____ Given records
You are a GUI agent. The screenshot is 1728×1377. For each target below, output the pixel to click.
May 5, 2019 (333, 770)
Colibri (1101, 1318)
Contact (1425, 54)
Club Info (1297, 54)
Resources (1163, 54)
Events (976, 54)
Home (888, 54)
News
________
- Brief -
The line containing "May 5, 2019 (333, 770)" marks where to begin; copy it and every later line exactly, through the end of the data.

- Answer box -
May 5, 2019 (333, 770)
Colibri (1101, 1318)
Contact (1425, 54)
Club Info (1297, 54)
Resources (1163, 54)
Events (976, 54)
Home (888, 54)
News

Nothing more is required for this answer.